1. Stop Agreeing to Things You Haven't Read High Priority
Terms of service (often written as "TOS" or "Terms and Conditions") are the legal rules you agree to follow when you use an app, website, or AI tool — but they also show up when you check in at a doctor's office, sign a contract, or create any account. They govern what an organization can do with your data, what rights you give up, and what happens if something goes wrong. Almost nobody reads them. This section changes that.
Use AI. Paste the full terms of service — or even a picture of them — into an AI chatbot (ChatGPT, Claude, Gemini, Copilot) and ask:
"Summarize this in plain language. Highlight anything that affects my privacy, my data, or my rights. Flag anything concerning."
AI can give you personalized, real-time analysis, answer follow-up questions, and even recommend a strategy for how to respond. This works for app terms, doctor's office check-in forms, contracts, and anything else that asks you to agree to something.
Use ToS;DR for quick ratings. ToS;DR (Terms of Service; Didn't Read) is a nonprofit, volunteer-run project that rates services from Grade A (treats you fairly) to Grade E (serious concerns). It's available as a free browser extension. Limitation: it only covers about 1,000+ services, so your niche app may not be rated. Use both tools together — ToS;DR for quick ratings, AI for deep dives.
If you won't read it and won't use a tool, don't agree to it.
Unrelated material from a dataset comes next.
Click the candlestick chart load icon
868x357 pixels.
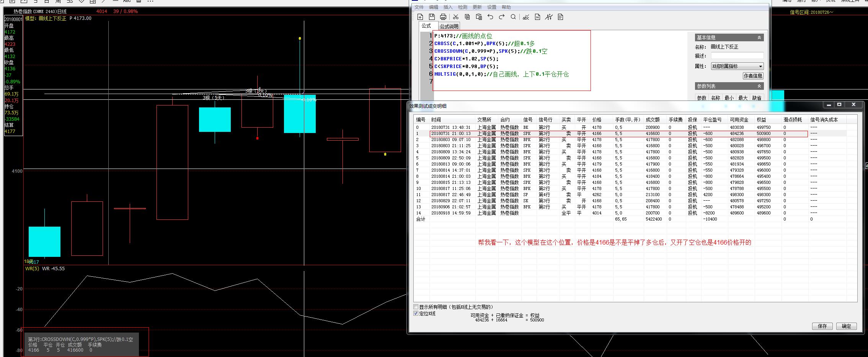click(549, 17)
A note on what doesn't exist yet: There's no consumer-grade, standalone app that automatically reviews terms of service for everyday people. The tools that exist are either browser extensions or require you to manually paste text into an AI chatbot. This is a gap in the market and a genuine need. If you're a funder, technologist, or policymaker reading this: this is a grantable project.
Usually, nothing happens immediately. And that's the problem. The risk is cumulative and invisible.
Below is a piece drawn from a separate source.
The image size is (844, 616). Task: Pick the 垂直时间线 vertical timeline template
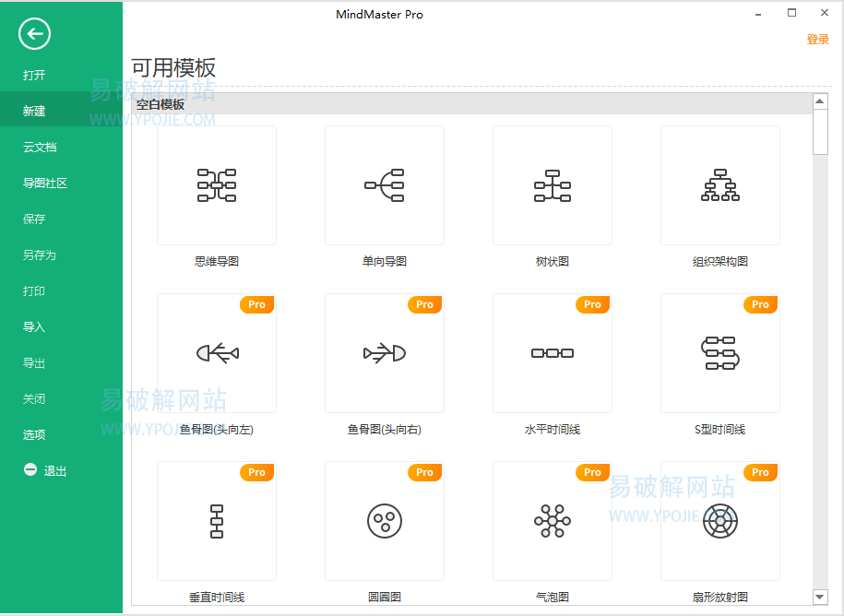coord(217,521)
When you agree to terms without reading them, you may be granting a company the right to: collect and sell your behavioral data to third parties, use your conversations and inputs to train AI models, track your location continuously, change the terms at any time without notifying you, waive your right to sue (forced arbitration), and share your data with government agencies upon request.
The risk to you: Over years, your data gets collected, profiled, and aggregated. By the time it matters (a data breach that exposes your information, an insurance company that uses your data to set premiums, a hiring algorithm that screens you out, a surveillance system that flags you for something you said online), the damage is done and you can't trace it back to a single click.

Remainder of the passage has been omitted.